Where is the actual research, and where are the probable identified candidates? Did I miss a data analysis part somewhere that explained the methodology, and probable attribution to actual people? This appears to be a basic string search of the code and some simple syntax analysis.
There are learning algorithms for stylometry, and they can probably be adapted to code. This article appears to state that "it might be possible to use these anomalies as clues", but does not elaborate on, how, why, or what any hypothesis is other than this.
https://www.youtube.com/watch?v=YMa04HovKfs [De-anonymizing programmers 32c3]
It doesn't look like a crazy amount of time/resources have gone in, but it looks like a basic proof of concept to me. Perhaps it will get the ball rolling and someone else who reads this will figure it out.
This is the sentence that lets you know the post can be safely ignored. Anyone who thinks there are only a few hundred people in the world capable of writing Linux exploits doesn't have a grip on the scale of the world at all.
(There are other problems with the article's conclusions absent the data they withhold, but I don't agree that this is one of them.)
e: Actually, on further reflection, neither your interpretation of their statement nor mine is a reasonable conclusion, so I now agree with you that this is a flaw in their argument.
Which of course partially challenges this assumption in the article:
The developers of the malware [..] were discovered and not trained.
> The developers of the malware are leading experts in the area of Linux, Network and Security development.
> They were discovered and not trained.
> Because the archive contains a collection of applications, the calculated result-set is reasonable small for further investigations.

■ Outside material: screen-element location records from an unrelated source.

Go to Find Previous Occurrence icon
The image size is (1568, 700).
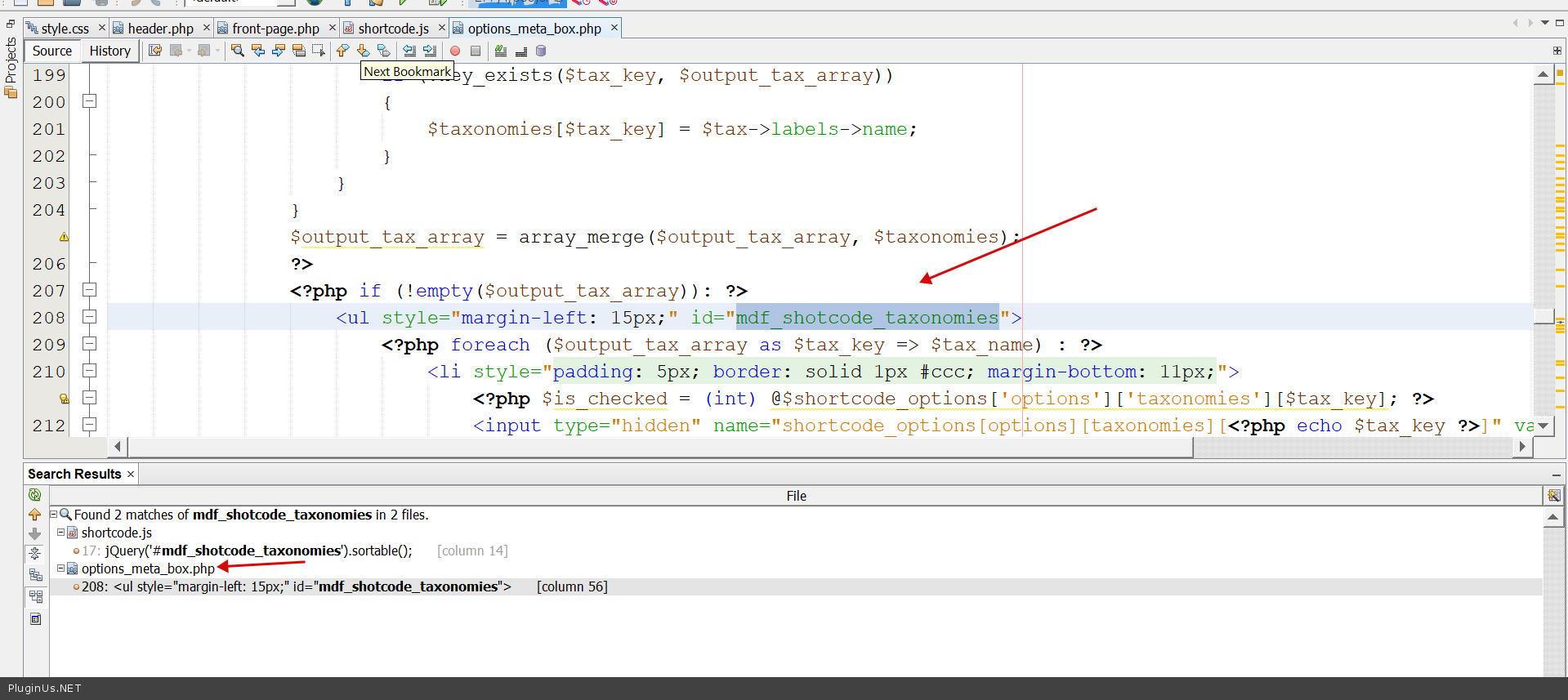coord(258,51)
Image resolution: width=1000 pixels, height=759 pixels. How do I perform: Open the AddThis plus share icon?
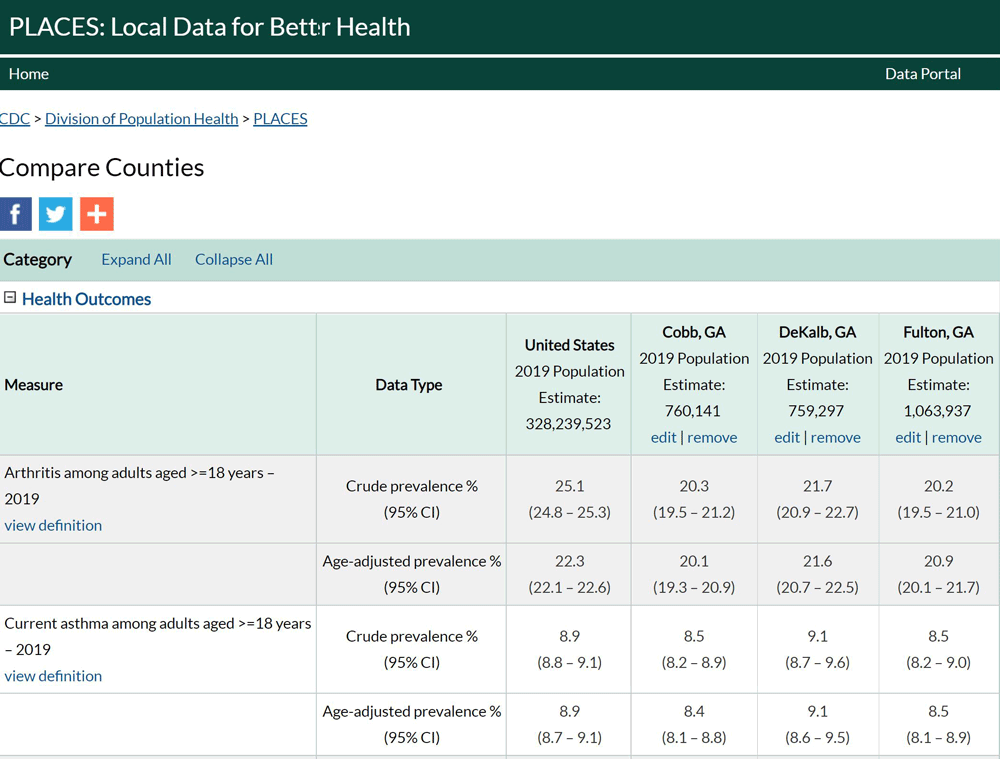click(x=96, y=213)
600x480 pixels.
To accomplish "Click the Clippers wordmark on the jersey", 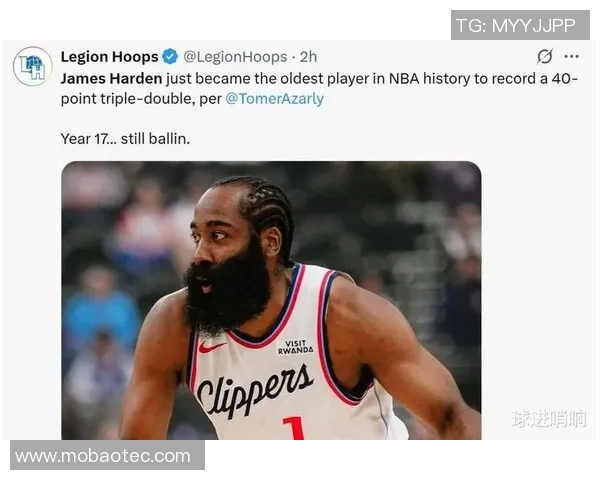I will click(x=254, y=389).
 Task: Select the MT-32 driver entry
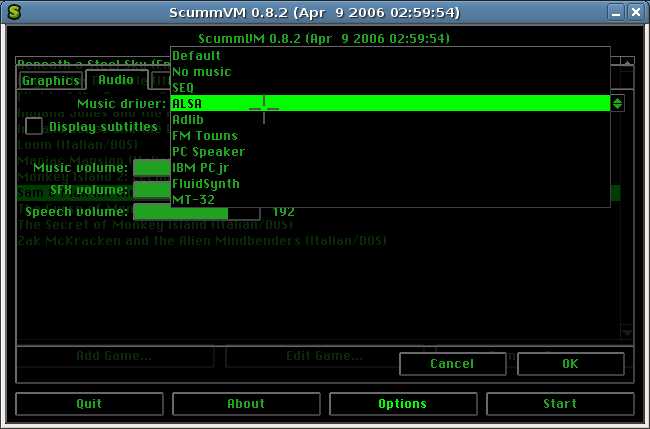pos(192,200)
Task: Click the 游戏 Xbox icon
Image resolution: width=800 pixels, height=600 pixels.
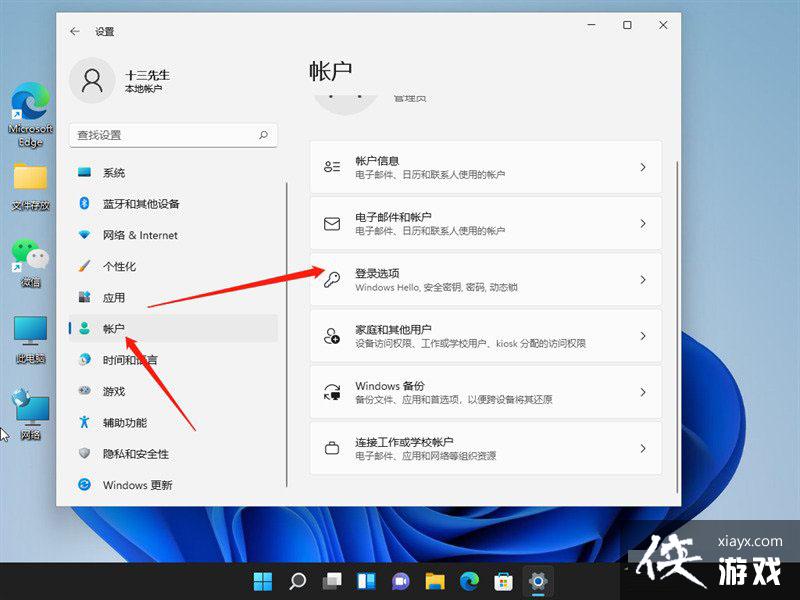Action: pyautogui.click(x=83, y=391)
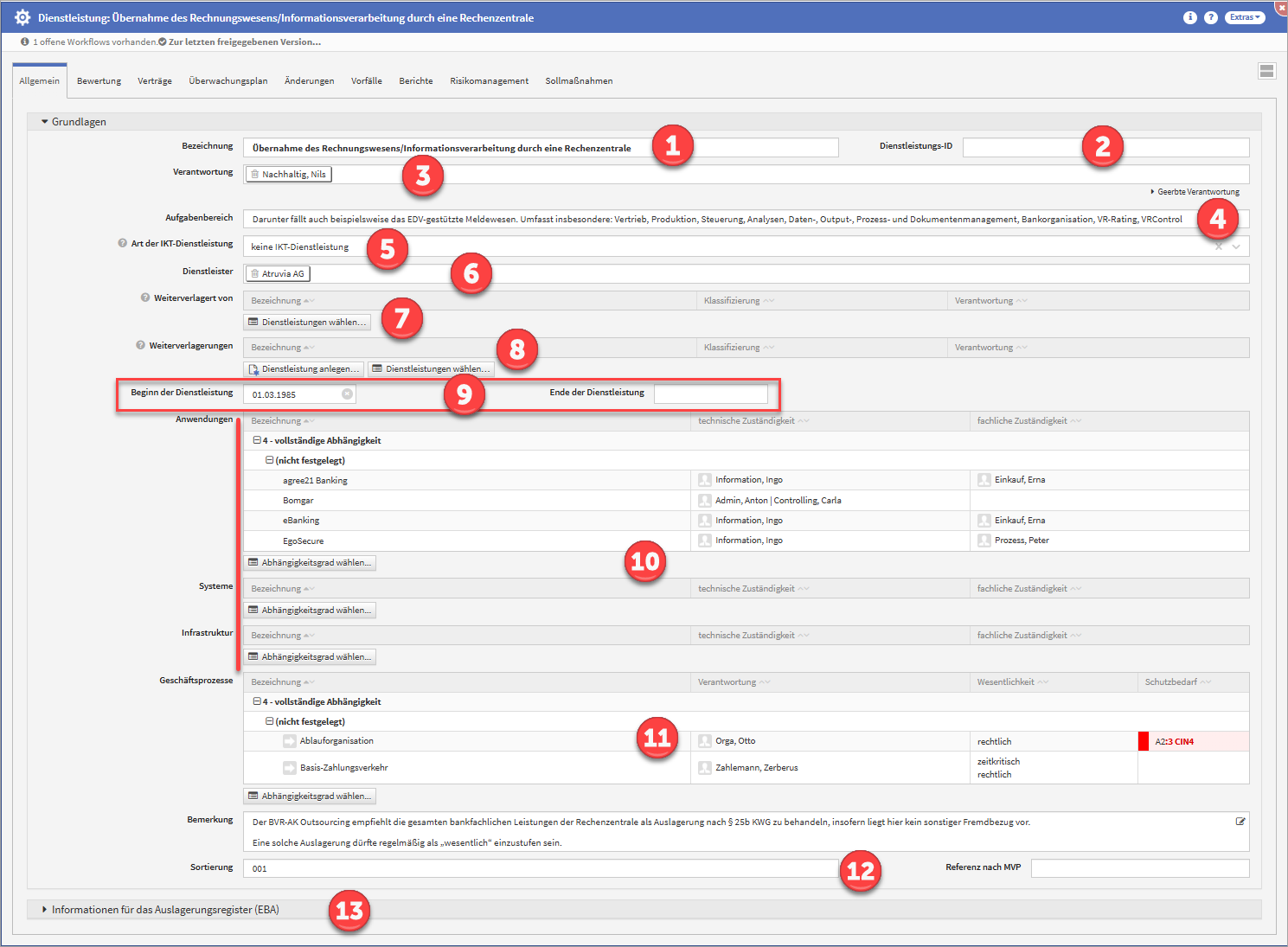This screenshot has height=947, width=1288.
Task: Open Zur letzten freigegebenen Version link
Action: [x=244, y=42]
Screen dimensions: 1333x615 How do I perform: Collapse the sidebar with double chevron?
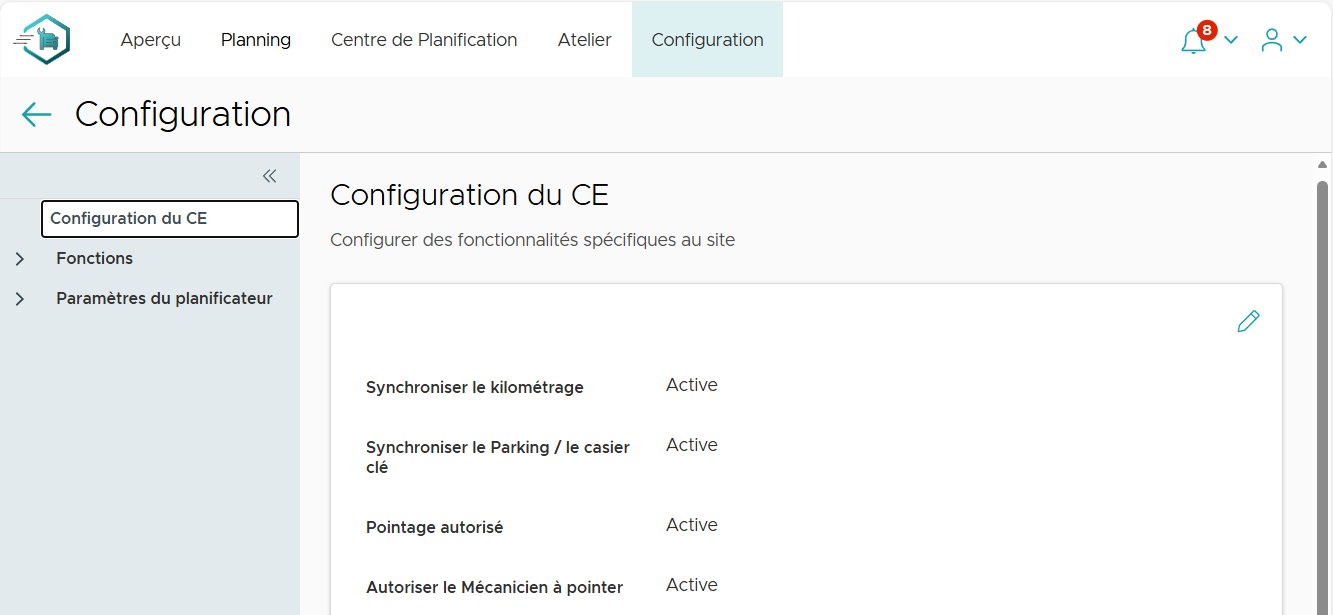(x=269, y=176)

> LinkedIn will show you the professional discipline, GitHub the shared libraries and their publicity.
I would guess that NSA has a firm grasp on this sort of basic OSINT problem and code attribution techniques.
It would have been interesting to have GitHub's star/follow history...
Note that parsing out strings from a binary and finding names from it gives you mainly false positives. e.g. from glibc
https://fossies.org/dox/glibc-2.24/C-identification_8c_sourc...
It clearly hasn't happened here, but wouldn't that be a reasonable step to cover tracks given this kind of analysis?